Material to process –
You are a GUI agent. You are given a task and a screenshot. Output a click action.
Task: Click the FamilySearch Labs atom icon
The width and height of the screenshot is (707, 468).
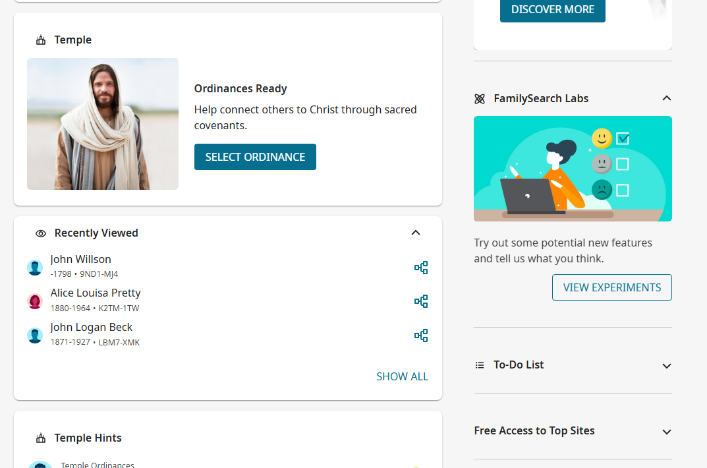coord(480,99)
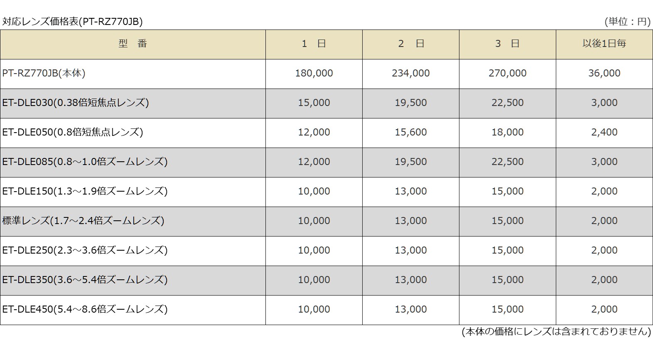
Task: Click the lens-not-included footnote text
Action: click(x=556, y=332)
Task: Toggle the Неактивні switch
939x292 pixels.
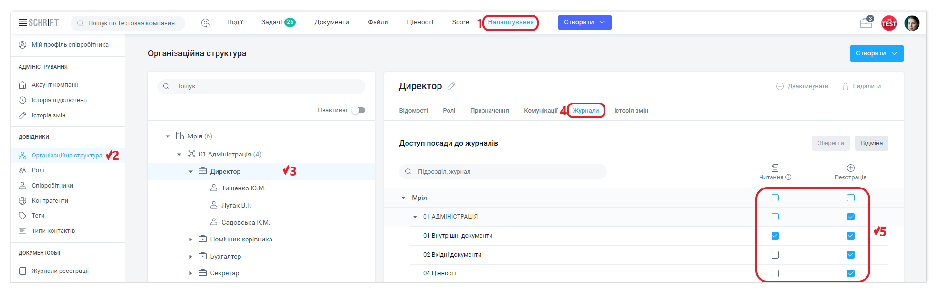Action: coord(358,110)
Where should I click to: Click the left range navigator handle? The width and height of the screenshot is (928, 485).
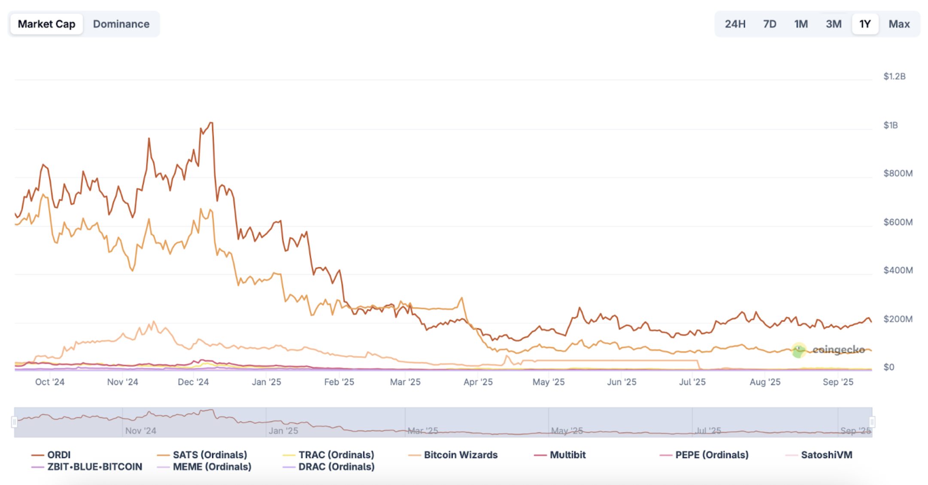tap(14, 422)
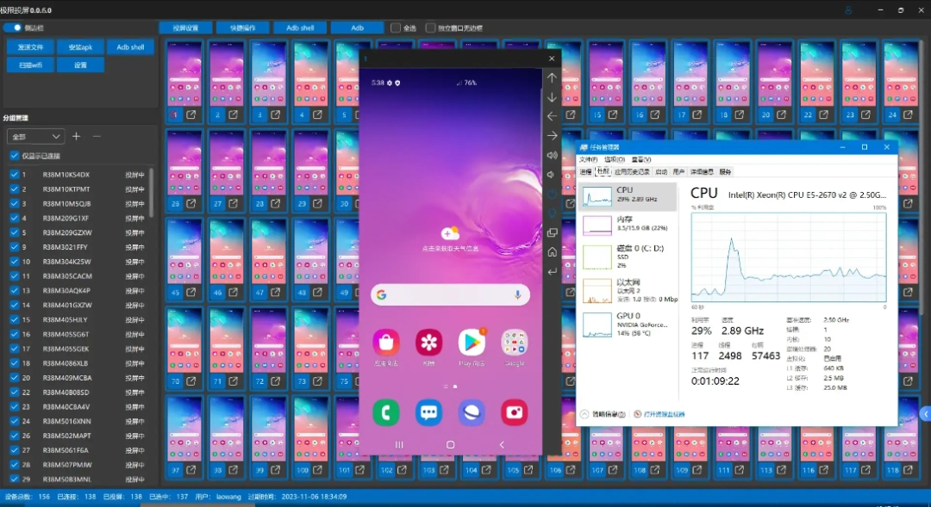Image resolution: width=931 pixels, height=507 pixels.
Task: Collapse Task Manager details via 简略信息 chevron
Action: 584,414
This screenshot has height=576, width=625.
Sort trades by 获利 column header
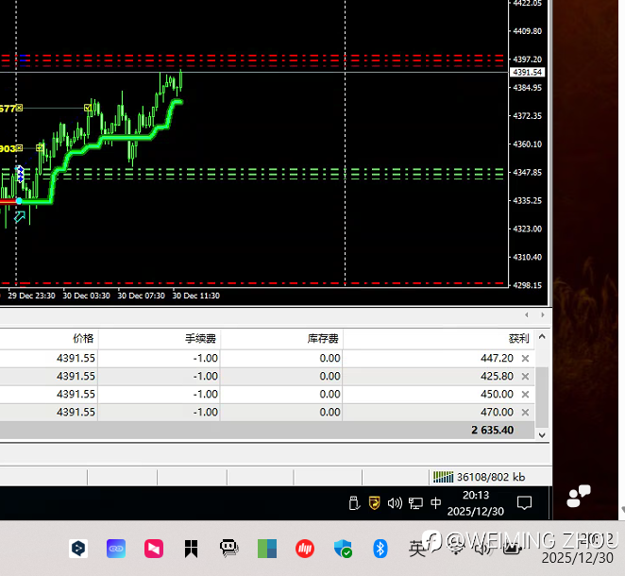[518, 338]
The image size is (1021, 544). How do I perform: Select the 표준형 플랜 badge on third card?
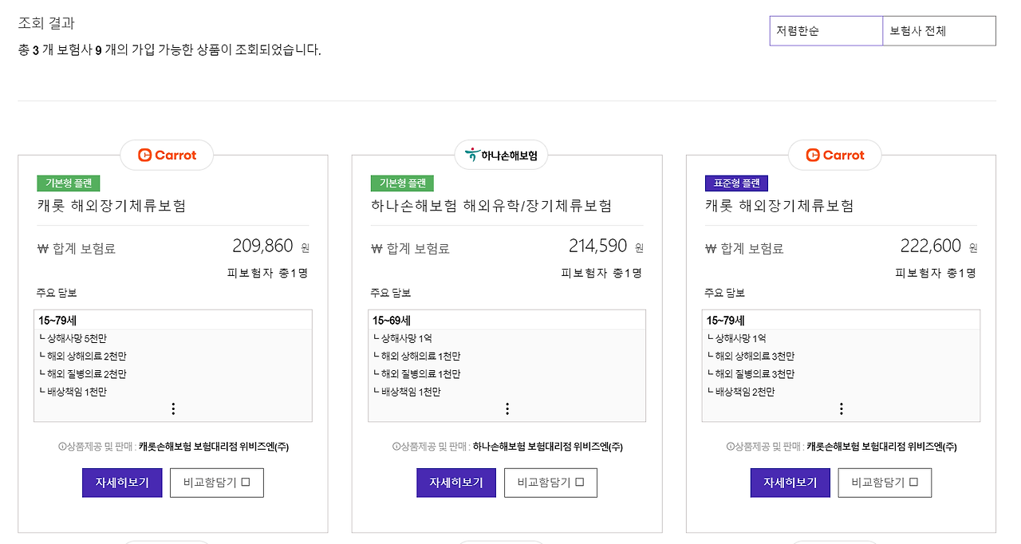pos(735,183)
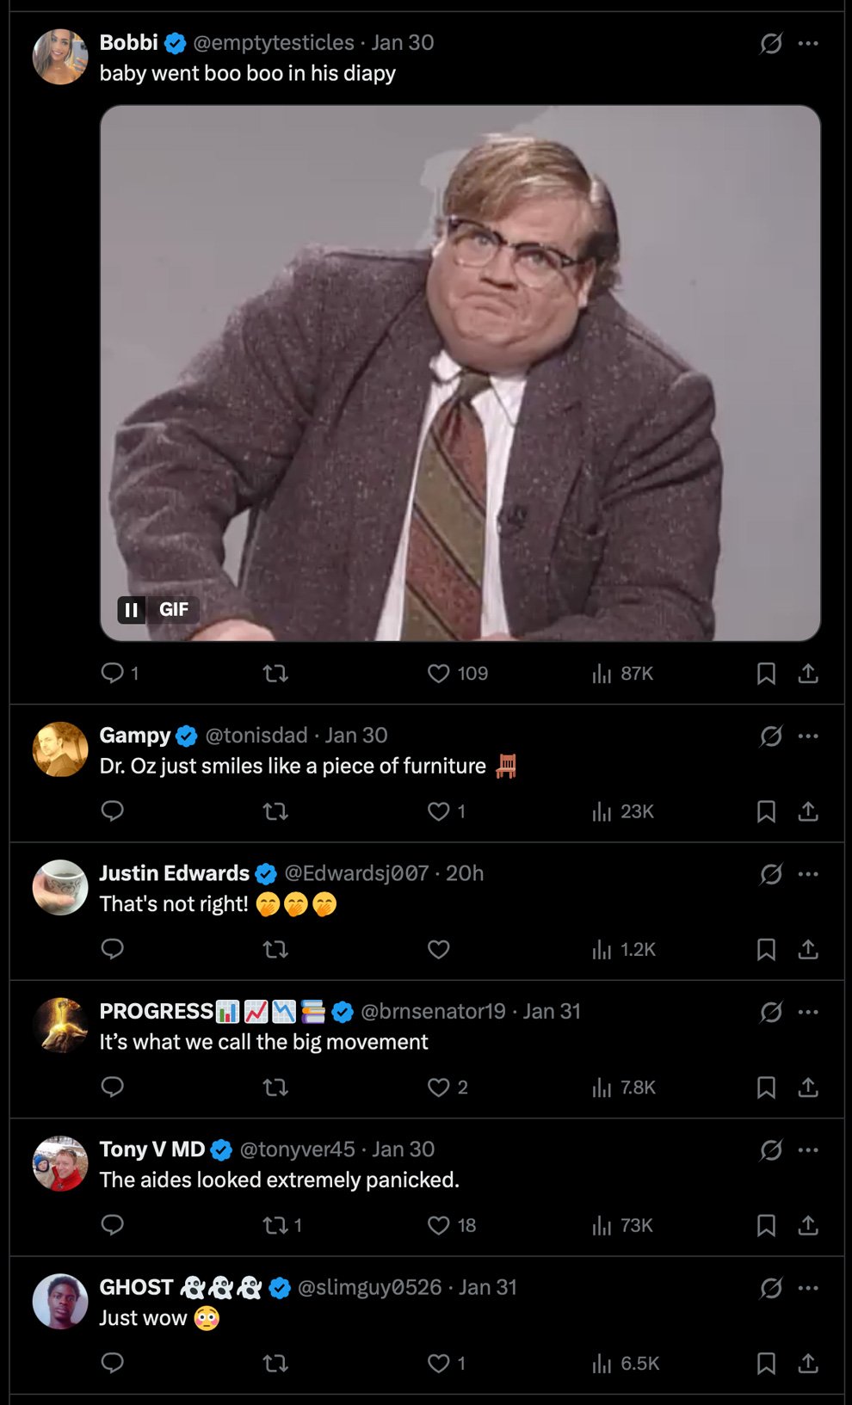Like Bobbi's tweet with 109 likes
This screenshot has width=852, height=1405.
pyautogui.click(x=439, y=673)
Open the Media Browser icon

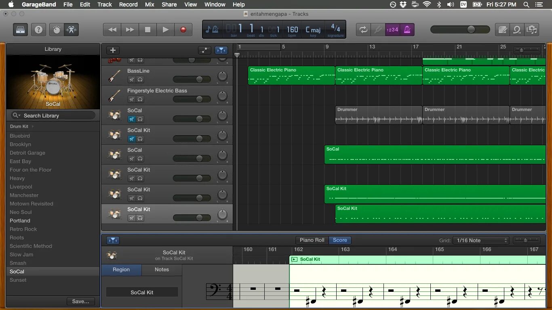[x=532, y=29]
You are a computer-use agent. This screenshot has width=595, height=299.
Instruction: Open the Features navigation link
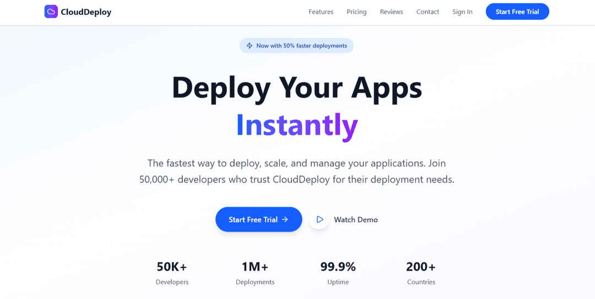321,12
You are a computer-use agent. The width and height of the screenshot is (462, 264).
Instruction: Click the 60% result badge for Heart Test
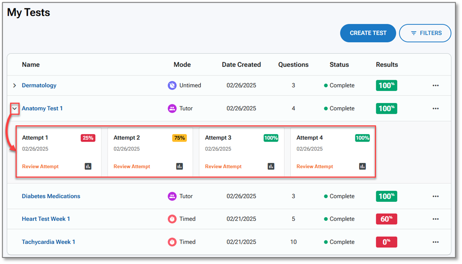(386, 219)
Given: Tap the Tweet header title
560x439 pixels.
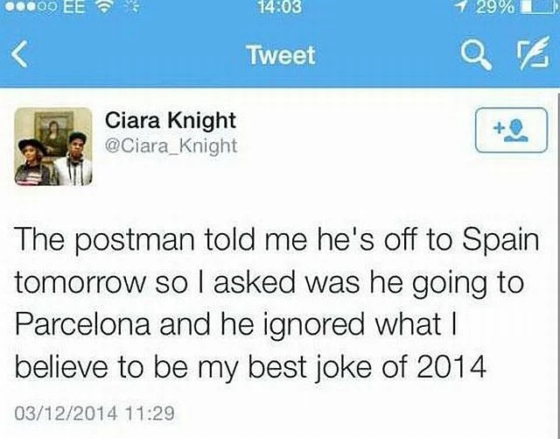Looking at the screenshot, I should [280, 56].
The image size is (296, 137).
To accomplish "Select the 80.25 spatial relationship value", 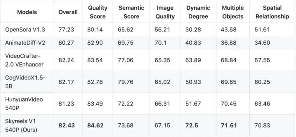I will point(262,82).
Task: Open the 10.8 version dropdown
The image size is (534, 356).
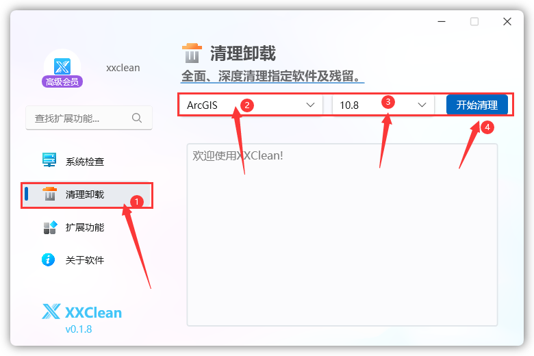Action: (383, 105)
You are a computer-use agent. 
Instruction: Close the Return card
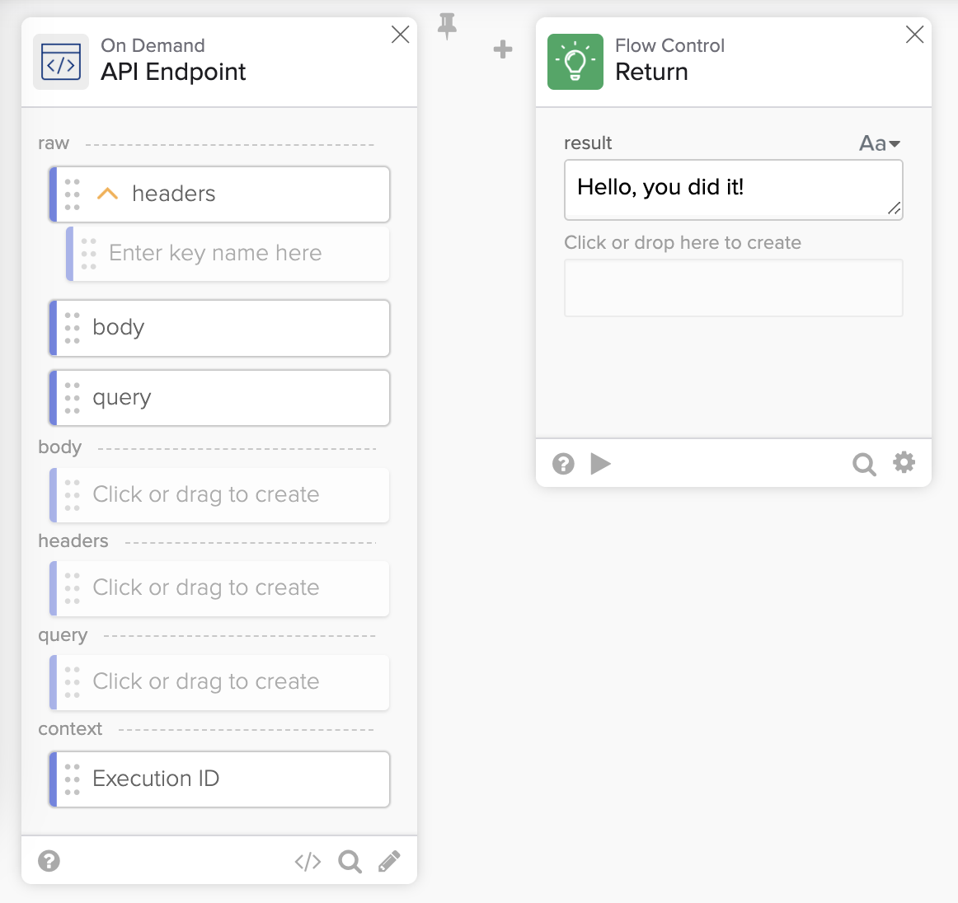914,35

Task prompt – Show, from the listing above, each line that contains the word "computer".

Answer to this exercise –
You are a computer-use agent. This screenshot has width=595, height=299.
You are a computer-use agent. The width and height of the screenshot is (462, 264).
You are a computer-use agent. 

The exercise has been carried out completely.